* _书面要求_: 输出下面谈“底层写作”的文章中从“作者:尾崎文昭发布日期:2008-07-30”到“业主义的抵抗。那么二者之间的关系如何呢?”的这一段，一字不改。

* _选段_:
尾崎文昭:底层写作―打工文学―新左翼文学

作者:尾崎文昭发布日期:2008-07-30

「尾崎文昭:底层写作―打工文学―新左翼文学」正文

从1990年代后半期开始,中国社会的贫富差距两极化倾向在不断敲起警钟,这种社会现实危机投射在文学作品中,并寄希望于后者能解决问题,从而形成了文学中的“底层写作”。2004年,“底层写作”占据旧文坛的主流,但在主流化过程中问题迭出。与此同时,极具社会批判性的新左翼文学开始被提倡。

最近几年,在中国大陆的文学景观中,“底层写作(或表述)”一语被频繁使用,越来越引人注目(注1)。此“底层写作”不仅是提倡和口号,作为作品来说也相当多了,尽管因人的判断不同,对其作品的印象也各异。据有评论家说,在重要的文学杂志上,差不多有一半小说,都可算是“底层写作”(注2)。那么“底层写作”已经蔚为潮流,或者说成了文坛的主流――果真如此吗?

另一方面,有分析近年文坛状况的文章指出,商业主义甚嚣尘上,读者远离文学的倾向也越来越明显。“底层写作”的口号及其创作尝试,很显然是被当作对这种商业主义的抵抗。那么二者之间的关系如何呢?

这里所使用的“底层”一词广义而言,是指除了社会精英和新中间阶层以外的社会中下层。假如说这些占人口百分之七十八比例的群体,长期以来其生活状态在文学叙事中总被漠视是不应该的,那么这个说法本身不必多考虑很自然会遭到怀疑其正当性。为了尖锐化这个问题,就得取其最狭义的标准“极端贫困层”,这么着与“底层不能说话”这样的属性定义比较适合。据说“底层”一词源自葛兰西,但估计印度的底层研究和斯皮瓦克的 subaltern(一般被译为“属下、臣属、庶民”等――译者注)概念在中国也被引进,然后获得了自己的说法以及相关的概念的。而社会学的阶层分析论认为,由于客观条件的差异来可析出底层(=78%),但如果无差别地使用“底层”这些不同概念,只会让它变得越来越暧昧和混乱(注3)。以大概而说,不论农村都市,只要处于社会的底层,在医疗、教育、生活保障等方面存在困难的人大概都属于“底层”吧。

* _数据列表_:
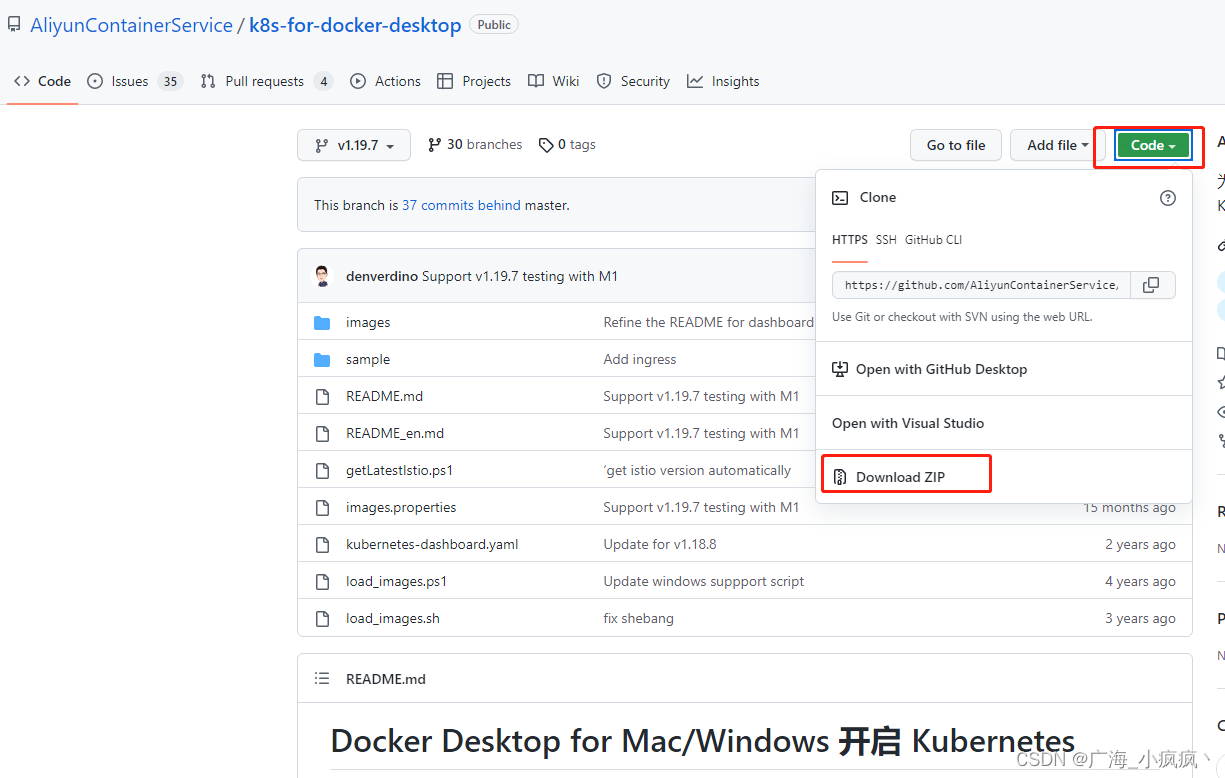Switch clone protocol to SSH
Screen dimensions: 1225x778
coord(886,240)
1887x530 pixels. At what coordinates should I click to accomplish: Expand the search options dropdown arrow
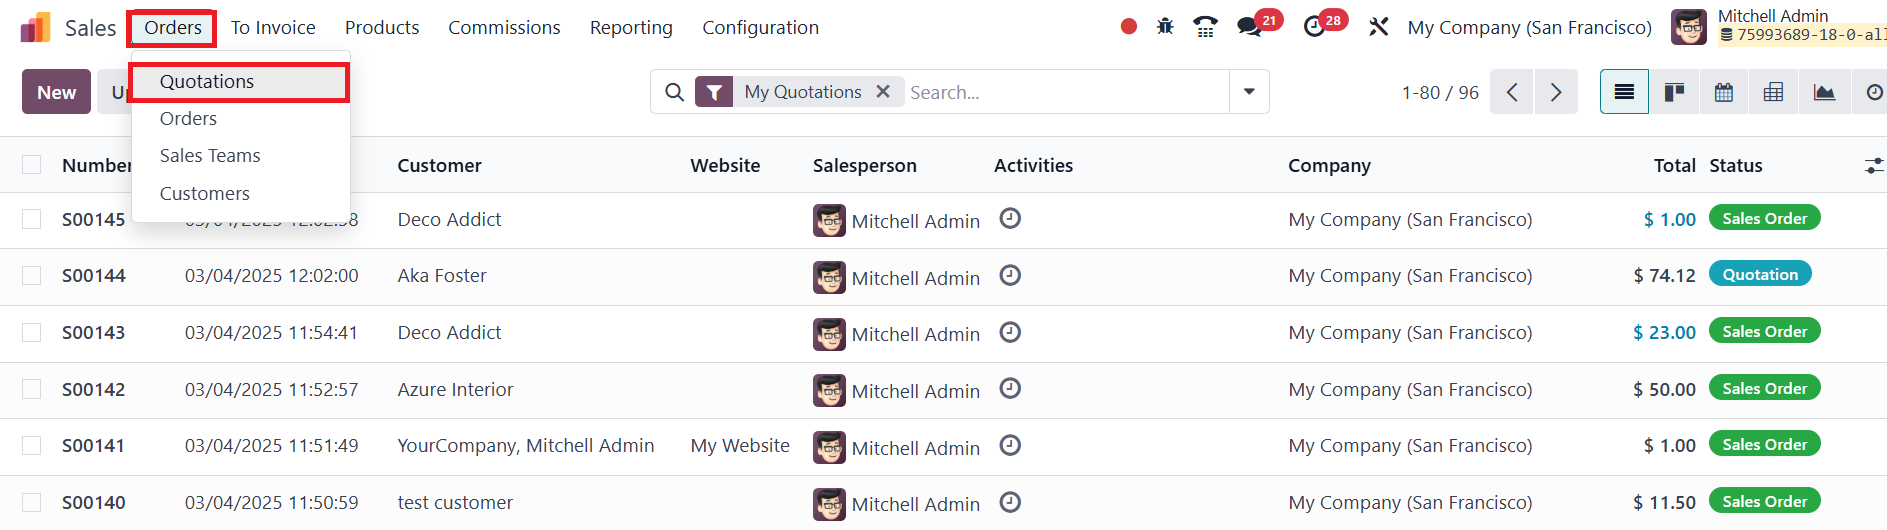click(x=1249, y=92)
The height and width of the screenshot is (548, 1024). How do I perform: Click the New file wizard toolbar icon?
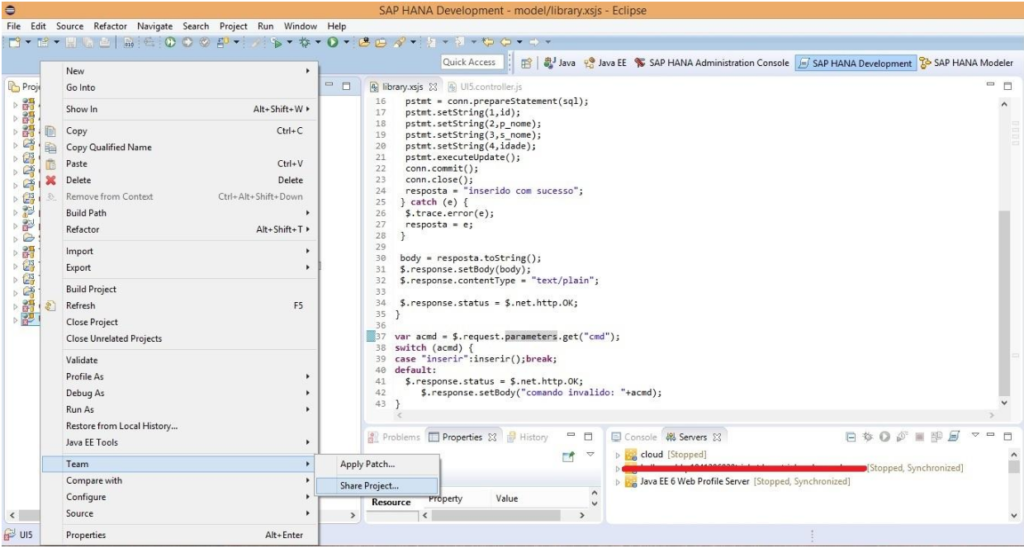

* _练习结果_:
作者:尾崎文昭发布日期:2008-07-30

「尾崎文昭:底层写作―打工文学―新左翼文学」正文

从1990年代后半期开始,中国社会的贫富差距两极化倾向在不断敲起警钟,这种社会现实危机投射在文学作品中,并寄希望于后者能解决问题,从而形成了文学中的“底层写作”。2004年,“底层写作”占据旧文坛的主流,但在主流化过程中问题迭出。与此同时,极具社会批判性的新左翼文学开始被提倡。

最近几年,在中国大陆的文学景观中,“底层写作(或表述)”一语被频繁使用,越来越引人注目(注1)。此“底层写作”不仅是提倡和口号,作为作品来说也相当多了,尽管因人的判断不同,对其作品的印象也各异。据有评论家说,在重要的文学杂志上,差不多有一半小说,都可算是“底层写作”(注2)。那么“底层写作”已经蔚为潮流,或者说成了文坛的主流――果真如此吗?

另一方面,有分析近年文坛状况的文章指出,商业主义甚嚣尘上,读者远离文学的倾向也越来越明显。“底层写作”的口号及其创作尝试,很显然是被当作对这种商业主义的抵抗。那么二者之间的关系如何呢?